DroneEye kann nach eigenem Ermessen gemeldete Vorfälle untersuchen und, falls gerechtfertigt:
- Konten sperren
- betroffene Nutzer benachrichtigen
- Aufsichtsbehörden unterstützen, wenn dies rechtlich erforderlich ist
- Sicherheitsstandards aktualisieren
7. Kontinuierliche Sicherheitsverbesserung (Plattform-Roadmap)
DroneEye kann Plattformfunktionen einführen, die eine informierte Entscheidungsfindung unterstützen sollen, wie z. B.:
7.1 Automatisiertes Zertifizierungs-Tracking
Die Plattform kann optionale Erinnerungen senden, wenn hochgeladene Dokumente sich ihrem angegebenen Ablaufdatum nähern. Diese Erinnerungen werden als Serviceleistung bereitgestellt und stellen keine Überwachung, Verifizierung oder Übernahme von Verantwortung dar.
7.2 Missions-Risikobewertung
Algorithmische Werkzeuge, die relevante Informationen anzeigen, darunter:
- Wetter
- Standortdichte
- Höhenanforderungen
- Erfahrungsniveau des Piloten
um Nutzern fundiertere Entscheidungen zu ermöglichen. Diese Werkzeuge sind rein informativ und stellen keine Sicherheitsbewertungen, Garantien oder Empfehlungen dar.
7.3 Sichere Datenspeicherung
Verschlüsselte Kommunikation, sichere Dokumentenverwaltung und transparente Zugriffsprotokolle zum Schutz von Missionsinformationen.
7.4 Sicherheitsbildungsprogramme
Piloten-orientierte Trainingsmodule:
- Notfallverfahren
- Datenschutzrecht
- Luftraumkonformität
- Kommunikations-Best-Practices
7.5 Transparenz-Tools
Kunden sehen:
- vom Piloten übermittelte Zertifizierungsdetails
- Datum des Dokumenten-Uploads
- Gerätekategorie
- Missionsgeschichte
Piloten sehen:
- Kundenbewertung
- Missionsklar-Score
- Sicherheitskennzeichen
- Streitigkeitshistorie
Gemeinsame Verantwortung & rechtlicher Hinweis
DroneEye stellt diese Sicherheitsrichtlinien bereit, um verantwortungsvolle Drohnenoperationen zu fördern. Obwohl wir uns dem Aufbau einer Plattform widmen, die Professionalität und Sicherheit fördert, agiert DroneEye als Marktplatz, der Kunden und Piloten verbindet — wir beaufsichtigen, kontrollieren oder beteiligen uns nicht direkt an Flugoperationen.

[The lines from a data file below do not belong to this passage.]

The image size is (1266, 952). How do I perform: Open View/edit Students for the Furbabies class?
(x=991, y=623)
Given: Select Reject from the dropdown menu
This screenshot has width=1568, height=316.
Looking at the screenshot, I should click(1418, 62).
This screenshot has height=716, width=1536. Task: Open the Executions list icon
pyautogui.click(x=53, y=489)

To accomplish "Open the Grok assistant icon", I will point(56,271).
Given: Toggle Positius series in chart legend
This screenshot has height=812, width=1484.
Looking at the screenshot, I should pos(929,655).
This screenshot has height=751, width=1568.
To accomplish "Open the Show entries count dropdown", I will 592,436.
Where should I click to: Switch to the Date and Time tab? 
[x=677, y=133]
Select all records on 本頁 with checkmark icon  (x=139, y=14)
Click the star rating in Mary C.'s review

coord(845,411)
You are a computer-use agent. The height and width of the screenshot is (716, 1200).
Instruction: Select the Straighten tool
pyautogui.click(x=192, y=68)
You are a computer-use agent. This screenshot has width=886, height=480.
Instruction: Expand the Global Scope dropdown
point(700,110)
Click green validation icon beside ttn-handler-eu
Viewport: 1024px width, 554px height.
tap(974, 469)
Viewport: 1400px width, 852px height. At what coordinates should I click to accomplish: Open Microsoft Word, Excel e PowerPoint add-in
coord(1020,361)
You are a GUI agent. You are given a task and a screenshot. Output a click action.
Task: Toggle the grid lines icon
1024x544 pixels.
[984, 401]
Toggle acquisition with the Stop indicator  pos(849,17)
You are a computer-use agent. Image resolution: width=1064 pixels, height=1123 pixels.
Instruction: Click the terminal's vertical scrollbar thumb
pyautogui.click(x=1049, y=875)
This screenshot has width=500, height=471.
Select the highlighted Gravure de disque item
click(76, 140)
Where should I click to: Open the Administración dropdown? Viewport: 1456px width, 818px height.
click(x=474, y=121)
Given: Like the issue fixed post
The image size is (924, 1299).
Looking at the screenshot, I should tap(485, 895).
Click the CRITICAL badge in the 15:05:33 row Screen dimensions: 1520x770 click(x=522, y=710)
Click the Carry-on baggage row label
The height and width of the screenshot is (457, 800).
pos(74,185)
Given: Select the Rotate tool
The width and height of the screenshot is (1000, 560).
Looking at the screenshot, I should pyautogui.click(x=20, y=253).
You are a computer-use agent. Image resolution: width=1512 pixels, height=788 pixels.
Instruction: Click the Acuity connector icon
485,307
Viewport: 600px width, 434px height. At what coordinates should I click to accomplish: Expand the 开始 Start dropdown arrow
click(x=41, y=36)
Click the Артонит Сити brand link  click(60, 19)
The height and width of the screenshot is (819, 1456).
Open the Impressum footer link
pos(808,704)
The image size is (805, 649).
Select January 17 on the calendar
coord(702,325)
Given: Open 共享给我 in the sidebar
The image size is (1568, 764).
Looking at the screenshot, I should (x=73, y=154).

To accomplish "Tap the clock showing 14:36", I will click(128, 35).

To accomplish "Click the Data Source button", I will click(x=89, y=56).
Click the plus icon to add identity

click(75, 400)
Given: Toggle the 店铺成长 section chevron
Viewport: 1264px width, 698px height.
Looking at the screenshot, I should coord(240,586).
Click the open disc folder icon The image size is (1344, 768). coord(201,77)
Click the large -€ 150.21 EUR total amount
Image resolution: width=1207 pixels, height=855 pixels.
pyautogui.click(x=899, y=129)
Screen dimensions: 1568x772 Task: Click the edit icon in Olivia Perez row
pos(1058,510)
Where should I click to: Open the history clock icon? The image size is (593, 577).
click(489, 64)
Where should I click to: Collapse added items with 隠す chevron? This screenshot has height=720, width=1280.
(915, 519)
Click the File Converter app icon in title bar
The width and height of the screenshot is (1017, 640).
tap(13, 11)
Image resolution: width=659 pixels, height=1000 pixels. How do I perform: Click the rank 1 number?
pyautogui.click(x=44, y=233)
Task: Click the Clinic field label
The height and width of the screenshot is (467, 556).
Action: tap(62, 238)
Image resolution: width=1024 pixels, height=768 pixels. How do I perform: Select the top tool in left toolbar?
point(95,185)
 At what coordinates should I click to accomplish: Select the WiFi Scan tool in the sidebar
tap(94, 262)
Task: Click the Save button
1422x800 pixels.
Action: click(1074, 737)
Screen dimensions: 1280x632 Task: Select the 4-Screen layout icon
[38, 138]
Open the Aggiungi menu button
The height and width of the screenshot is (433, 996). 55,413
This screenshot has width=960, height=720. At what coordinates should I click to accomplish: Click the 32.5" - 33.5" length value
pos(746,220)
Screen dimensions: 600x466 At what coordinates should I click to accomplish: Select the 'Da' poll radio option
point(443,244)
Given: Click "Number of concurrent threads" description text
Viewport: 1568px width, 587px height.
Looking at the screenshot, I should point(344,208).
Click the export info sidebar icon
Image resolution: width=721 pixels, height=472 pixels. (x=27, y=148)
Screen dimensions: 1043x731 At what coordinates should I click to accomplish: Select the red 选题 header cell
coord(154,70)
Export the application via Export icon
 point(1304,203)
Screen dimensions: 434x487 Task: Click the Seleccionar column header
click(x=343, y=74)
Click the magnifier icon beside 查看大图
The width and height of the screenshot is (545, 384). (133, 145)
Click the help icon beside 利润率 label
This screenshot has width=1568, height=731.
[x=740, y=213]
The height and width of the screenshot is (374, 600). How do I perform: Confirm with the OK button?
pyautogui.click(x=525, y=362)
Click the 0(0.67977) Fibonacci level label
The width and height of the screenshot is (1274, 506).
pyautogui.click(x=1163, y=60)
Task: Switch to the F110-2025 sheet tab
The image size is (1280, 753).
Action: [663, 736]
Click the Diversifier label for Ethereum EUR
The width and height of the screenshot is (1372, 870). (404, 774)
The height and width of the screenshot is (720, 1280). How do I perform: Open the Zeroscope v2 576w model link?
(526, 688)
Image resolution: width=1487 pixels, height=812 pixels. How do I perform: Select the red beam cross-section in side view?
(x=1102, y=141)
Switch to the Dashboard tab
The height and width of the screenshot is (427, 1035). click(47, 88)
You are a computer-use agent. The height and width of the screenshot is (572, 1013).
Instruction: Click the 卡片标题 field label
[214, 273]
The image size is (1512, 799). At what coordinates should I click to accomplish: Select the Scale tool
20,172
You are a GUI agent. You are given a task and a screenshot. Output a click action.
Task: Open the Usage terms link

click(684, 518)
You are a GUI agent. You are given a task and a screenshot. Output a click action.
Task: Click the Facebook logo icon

Diese Richtlinien stellen keine Garantie, Gewährleistung oder Haftungsübernahme durch DroneEye dar. Jeder Nutzer — ob Kunde oder Pilot — ist eigenständig verantwortlich für die Sicherheit, Legalität und regulatorische Konformität seiner eigenen Operationen. DroneEye haftet nicht für Vorfälle, Schäden, Verluste oder Folgen, die aus der Nutzung der Plattform oder aus über sie arrangierten Missionen entstehen.
Professionelle Operationen erfordern gemeinsame Verantwortung.
Jeder Nutzer trägt dazu bei, den Luftraum sicher zu halten.